Leslie Sacks Contemporary is pleased to announce its summer exhibition Portraits and Still Lifes. Drawing from the gallery’s extensive inventory, the exhibition facilitates a dialogue between Modern, Post-War and Contemporary interpretations and the evolution of two of the most enduring art historical subjects. Portraiture by artists such as Pablo Picasso, Henri Matisse and Marc Chagall are juxtaposed with those by Alex Katz, Elizabeth Peyton and R.B. Kitaj. Still lifes by Georges Braque and Edouard Vuillard contrast alongside David Hockney, Marc Quinn and Roy Lichtenstein. Other artists presented are Chuck Close, Bruce Cohen, David Hockney, Jasper Johns, Roy Lichtenstein, Donald Sultan, Wayne Thiebaud and Andy Warhol.

Featured in the exhibition is Pablo Picasso’s Long-Haired Young Girl, 1945 alongside Alex Katz’s contemporary portrait Sophie, 2012. Characteristic of Picasso’s style of this era, Long-Haired Young Girl is depicted close up, poised with regal self-possession. The use of soft, flowing contours accentuates the elements of her face, while also serving to integrate her distinct features into a two-dimensional continuum. Katz’s Sophie similarly presents a beautiful young woman engaging directly with the viewer. Sophie is rendered in Katz’s iconic painterly manner, tightly cropped and flattened with cutout-like features, distortive and idealized, conveying the beauty of the sitter. Picasso and Katz approach their subjects in markedly differing styles in terms of color, form, perspective and line, but both seek to capture a spirit and insight into the sitter. Katz and Picasso are celebrated for their portraiture of women—most significantly Picasso’s muses were his wives and daughters and for Katz it was his wife, Ada.

Edouard Vuillard’s pastel Fleurs, 1928-30 and Mark Quinn’s pigment print Portraits of Landscapes 3, 2007 take distinctly divergent approaches in capturing the still life. Vuillard’s domestic depiction of a table of flowers and teapot invokes a sense of familial warmth. The soft hues of the pastel stand in stark contrast to the cold, bright floras of Quinn’s Portraits of Landscapes 3. Disparity in the tone of the works is most obvious in the different mediums employed and the artists’ own practices.

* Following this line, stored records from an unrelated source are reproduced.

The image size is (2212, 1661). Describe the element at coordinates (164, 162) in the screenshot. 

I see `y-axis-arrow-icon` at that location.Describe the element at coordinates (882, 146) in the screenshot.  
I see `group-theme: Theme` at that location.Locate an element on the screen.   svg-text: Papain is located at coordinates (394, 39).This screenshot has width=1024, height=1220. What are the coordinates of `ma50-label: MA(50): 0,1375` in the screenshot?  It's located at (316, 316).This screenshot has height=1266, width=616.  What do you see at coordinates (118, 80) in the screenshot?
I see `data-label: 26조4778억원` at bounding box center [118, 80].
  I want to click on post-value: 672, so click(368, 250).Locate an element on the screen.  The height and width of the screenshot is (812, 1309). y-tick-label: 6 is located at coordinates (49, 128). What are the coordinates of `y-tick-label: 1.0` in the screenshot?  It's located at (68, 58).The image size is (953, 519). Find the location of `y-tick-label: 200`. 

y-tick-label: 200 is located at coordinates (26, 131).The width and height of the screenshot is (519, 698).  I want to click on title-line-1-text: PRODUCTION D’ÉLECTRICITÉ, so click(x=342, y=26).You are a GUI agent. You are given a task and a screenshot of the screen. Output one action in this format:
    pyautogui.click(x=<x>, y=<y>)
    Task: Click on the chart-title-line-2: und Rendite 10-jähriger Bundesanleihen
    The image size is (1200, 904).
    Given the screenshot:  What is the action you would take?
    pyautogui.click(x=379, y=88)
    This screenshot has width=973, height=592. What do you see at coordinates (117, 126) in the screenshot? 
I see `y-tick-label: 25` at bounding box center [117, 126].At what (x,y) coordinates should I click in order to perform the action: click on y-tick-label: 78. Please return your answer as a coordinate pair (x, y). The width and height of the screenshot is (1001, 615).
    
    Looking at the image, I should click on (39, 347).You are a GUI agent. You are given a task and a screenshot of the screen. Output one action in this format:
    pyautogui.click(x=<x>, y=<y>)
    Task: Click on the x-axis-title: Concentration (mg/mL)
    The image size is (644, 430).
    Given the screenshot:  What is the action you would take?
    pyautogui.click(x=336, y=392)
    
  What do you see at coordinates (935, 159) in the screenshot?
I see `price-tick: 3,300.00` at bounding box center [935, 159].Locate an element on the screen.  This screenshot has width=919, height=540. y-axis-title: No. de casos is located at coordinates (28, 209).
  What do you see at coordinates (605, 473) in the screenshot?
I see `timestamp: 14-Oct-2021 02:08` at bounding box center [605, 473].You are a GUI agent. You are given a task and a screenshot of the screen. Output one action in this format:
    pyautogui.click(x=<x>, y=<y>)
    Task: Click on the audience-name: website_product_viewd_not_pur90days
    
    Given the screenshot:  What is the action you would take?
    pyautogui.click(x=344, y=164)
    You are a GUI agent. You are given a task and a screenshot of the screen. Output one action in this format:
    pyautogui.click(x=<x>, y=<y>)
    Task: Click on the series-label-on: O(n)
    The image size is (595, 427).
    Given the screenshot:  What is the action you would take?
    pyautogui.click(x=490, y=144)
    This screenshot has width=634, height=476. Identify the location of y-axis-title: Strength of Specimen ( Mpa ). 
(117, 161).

By no fault of his own, Vuillard would never have imagined the possibilities that technology has afforded Quinn. Respectively, the sculptural influences in Quinn’s abstracted hyper real floras and the painterly gestures of Vuillard’s pastel are true to the sensibility of each artist’s respective eras. Quinn’s imagery is bathed in swaths of vivid, saturated colors and the erotic interplay of forms takes center stage. This work observes the transience of life and speaks to Quinn’s fascination of the inherent human desire to halt time. Yet the vibrant colors and voluptuous forms are deceptive, masking the fact that the flowers are frozen and no longer living—they are dead, but cannot decay. Vuillard’s Fleurs exist subtly and quietly in-situ accentuating an idealized domesticity, inviting one to enter the scene while Quinn’s up-close, in-your-face composition keeps the viewer outside.  

Leslie Sacks Contemporary is in the Bergamot Station Arts Center in Santa Monica.